Your goal – Would you set down the complete data below, exactly as shown?

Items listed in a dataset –
<<<<

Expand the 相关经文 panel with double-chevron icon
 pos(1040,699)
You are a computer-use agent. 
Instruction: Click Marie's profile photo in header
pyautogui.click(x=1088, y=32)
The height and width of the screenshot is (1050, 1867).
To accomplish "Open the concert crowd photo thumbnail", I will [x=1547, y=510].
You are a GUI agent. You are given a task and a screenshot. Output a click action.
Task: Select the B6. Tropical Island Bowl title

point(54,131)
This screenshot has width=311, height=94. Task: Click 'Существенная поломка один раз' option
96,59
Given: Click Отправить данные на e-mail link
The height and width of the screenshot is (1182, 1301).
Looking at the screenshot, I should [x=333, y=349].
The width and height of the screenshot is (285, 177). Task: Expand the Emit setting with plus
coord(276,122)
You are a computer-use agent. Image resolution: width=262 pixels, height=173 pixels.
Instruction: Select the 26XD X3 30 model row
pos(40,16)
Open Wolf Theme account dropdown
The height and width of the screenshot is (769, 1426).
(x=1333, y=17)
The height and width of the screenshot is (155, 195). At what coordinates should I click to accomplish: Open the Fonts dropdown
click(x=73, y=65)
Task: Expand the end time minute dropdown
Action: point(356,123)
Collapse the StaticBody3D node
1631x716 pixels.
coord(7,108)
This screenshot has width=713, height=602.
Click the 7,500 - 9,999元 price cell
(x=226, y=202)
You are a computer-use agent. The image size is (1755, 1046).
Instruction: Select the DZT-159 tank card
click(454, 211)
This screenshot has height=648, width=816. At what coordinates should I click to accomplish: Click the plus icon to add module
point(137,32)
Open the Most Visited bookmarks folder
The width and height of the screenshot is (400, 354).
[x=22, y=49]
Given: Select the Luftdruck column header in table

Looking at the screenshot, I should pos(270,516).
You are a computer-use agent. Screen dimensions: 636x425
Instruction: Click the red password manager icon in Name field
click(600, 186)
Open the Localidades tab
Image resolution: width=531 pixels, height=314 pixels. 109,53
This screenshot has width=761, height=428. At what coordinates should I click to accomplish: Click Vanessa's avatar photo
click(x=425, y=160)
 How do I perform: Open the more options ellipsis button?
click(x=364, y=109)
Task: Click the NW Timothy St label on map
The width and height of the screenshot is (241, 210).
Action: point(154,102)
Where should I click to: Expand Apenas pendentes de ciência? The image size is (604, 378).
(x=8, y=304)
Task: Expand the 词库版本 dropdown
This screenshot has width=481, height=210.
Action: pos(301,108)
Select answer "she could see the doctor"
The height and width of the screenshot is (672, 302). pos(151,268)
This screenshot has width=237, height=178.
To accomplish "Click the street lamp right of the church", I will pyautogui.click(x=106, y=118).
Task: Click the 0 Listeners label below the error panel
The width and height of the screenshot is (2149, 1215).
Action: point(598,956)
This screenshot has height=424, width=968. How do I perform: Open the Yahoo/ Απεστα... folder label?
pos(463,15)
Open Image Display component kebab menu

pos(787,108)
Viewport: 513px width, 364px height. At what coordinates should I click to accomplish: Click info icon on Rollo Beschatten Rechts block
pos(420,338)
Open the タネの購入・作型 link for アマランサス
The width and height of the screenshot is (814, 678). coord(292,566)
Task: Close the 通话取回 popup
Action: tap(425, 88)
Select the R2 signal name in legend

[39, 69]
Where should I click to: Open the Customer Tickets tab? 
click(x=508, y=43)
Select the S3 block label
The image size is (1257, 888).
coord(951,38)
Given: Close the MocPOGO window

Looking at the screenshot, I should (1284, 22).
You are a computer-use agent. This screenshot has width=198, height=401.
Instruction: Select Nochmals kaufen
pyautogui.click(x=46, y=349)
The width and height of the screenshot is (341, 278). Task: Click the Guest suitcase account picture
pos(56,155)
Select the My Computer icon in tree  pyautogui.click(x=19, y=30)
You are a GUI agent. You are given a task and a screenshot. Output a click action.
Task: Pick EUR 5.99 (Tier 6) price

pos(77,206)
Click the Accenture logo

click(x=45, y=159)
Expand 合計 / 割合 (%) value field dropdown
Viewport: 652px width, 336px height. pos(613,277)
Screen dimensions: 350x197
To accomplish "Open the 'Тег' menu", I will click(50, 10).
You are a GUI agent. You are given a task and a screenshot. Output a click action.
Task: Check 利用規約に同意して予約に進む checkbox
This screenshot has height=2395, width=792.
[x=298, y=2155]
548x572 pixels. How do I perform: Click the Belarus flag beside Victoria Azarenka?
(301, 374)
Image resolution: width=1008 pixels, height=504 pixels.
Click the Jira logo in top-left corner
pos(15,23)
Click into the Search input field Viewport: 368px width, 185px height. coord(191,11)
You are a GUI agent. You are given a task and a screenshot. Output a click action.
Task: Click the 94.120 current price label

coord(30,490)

>>>>

Task solution –
Expand the 相关经文 panel with double-chevron icon
 pos(1040,699)
You are a computer-use agent. 
Instruction: Click Marie's profile photo in header
pyautogui.click(x=1088, y=32)
The height and width of the screenshot is (1050, 1867).
To accomplish "Open the concert crowd photo thumbnail", I will [x=1547, y=510].
You are a GUI agent. You are given a task and a screenshot. Output a click action.
Task: Select the B6. Tropical Island Bowl title

point(54,131)
This screenshot has width=311, height=94. Task: Click 'Существенная поломка один раз' option
96,59
Given: Click Отправить данные на e-mail link
The height and width of the screenshot is (1182, 1301).
Looking at the screenshot, I should [x=333, y=349].
The width and height of the screenshot is (285, 177). Task: Expand the Emit setting with plus
coord(276,122)
You are a computer-use agent. Image resolution: width=262 pixels, height=173 pixels.
Instruction: Select the 26XD X3 30 model row
pos(40,16)
Open Wolf Theme account dropdown
The height and width of the screenshot is (769, 1426).
(x=1333, y=17)
The height and width of the screenshot is (155, 195). At what coordinates should I click to accomplish: Open the Fonts dropdown
click(x=73, y=65)
Task: Expand the end time minute dropdown
Action: point(356,123)
Collapse the StaticBody3D node
1631x716 pixels.
coord(7,108)
This screenshot has width=713, height=602.
Click the 7,500 - 9,999元 price cell
(x=226, y=202)
You are a computer-use agent. The image size is (1755, 1046).
Instruction: Select the DZT-159 tank card
click(454, 211)
This screenshot has height=648, width=816. At what coordinates should I click to accomplish: Click the plus icon to add module
point(137,32)
Open the Most Visited bookmarks folder
The width and height of the screenshot is (400, 354).
[x=22, y=49]
Given: Select the Luftdruck column header in table

Looking at the screenshot, I should pos(270,516).
You are a computer-use agent. Screen dimensions: 636x425
Instruction: Click the red password manager icon in Name field
click(600, 186)
Open the Localidades tab
Image resolution: width=531 pixels, height=314 pixels. 109,53
This screenshot has width=761, height=428. At what coordinates should I click to accomplish: Click Vanessa's avatar photo
click(x=425, y=160)
 How do I perform: Open the more options ellipsis button?
click(x=364, y=109)
Task: Click the NW Timothy St label on map
The width and height of the screenshot is (241, 210).
Action: point(154,102)
Where should I click to: Expand Apenas pendentes de ciência? The image size is (604, 378).
(x=8, y=304)
Task: Expand the 词库版本 dropdown
This screenshot has width=481, height=210.
Action: pos(301,108)
Select answer "she could see the doctor"
The height and width of the screenshot is (672, 302). pos(151,268)
This screenshot has width=237, height=178.
To accomplish "Click the street lamp right of the church", I will pyautogui.click(x=106, y=118).
Task: Click the 0 Listeners label below the error panel
The width and height of the screenshot is (2149, 1215).
Action: point(598,956)
This screenshot has height=424, width=968. How do I perform: Open the Yahoo/ Απεστα... folder label?
pos(463,15)
Open Image Display component kebab menu

pos(787,108)
Viewport: 513px width, 364px height. At what coordinates should I click to accomplish: Click info icon on Rollo Beschatten Rechts block
pos(420,338)
Open the タネの購入・作型 link for アマランサス
The width and height of the screenshot is (814, 678). coord(292,566)
Task: Close the 通话取回 popup
Action: tap(425, 88)
Select the R2 signal name in legend

[39, 69]
Where should I click to: Open the Customer Tickets tab? 
click(x=508, y=43)
Select the S3 block label
The image size is (1257, 888).
coord(951,38)
Given: Close the MocPOGO window

Looking at the screenshot, I should (1284, 22).
You are a computer-use agent. This screenshot has width=198, height=401.
Instruction: Select Nochmals kaufen
pyautogui.click(x=46, y=349)
The width and height of the screenshot is (341, 278). Task: Click the Guest suitcase account picture
pos(56,155)
Select the My Computer icon in tree  pyautogui.click(x=19, y=30)
You are a GUI agent. You are given a task and a screenshot. Output a click action.
Task: Pick EUR 5.99 (Tier 6) price

pos(77,206)
Click the Accenture logo

click(x=45, y=159)
Expand 合計 / 割合 (%) value field dropdown
Viewport: 652px width, 336px height. pos(613,277)
Screen dimensions: 350x197
To accomplish "Open the 'Тег' menu", I will click(50, 10).
You are a GUI agent. You are given a task and a screenshot. Output a click action.
Task: Check 利用規約に同意して予約に進む checkbox
This screenshot has height=2395, width=792.
[x=298, y=2155]
548x572 pixels. How do I perform: Click the Belarus flag beside Victoria Azarenka?
(301, 374)
Image resolution: width=1008 pixels, height=504 pixels.
Click the Jira logo in top-left corner
pos(15,23)
Click into the Search input field Viewport: 368px width, 185px height. coord(191,11)
You are a GUI agent. You are given a task and a screenshot. Output a click action.
Task: Click the 94.120 current price label

coord(30,490)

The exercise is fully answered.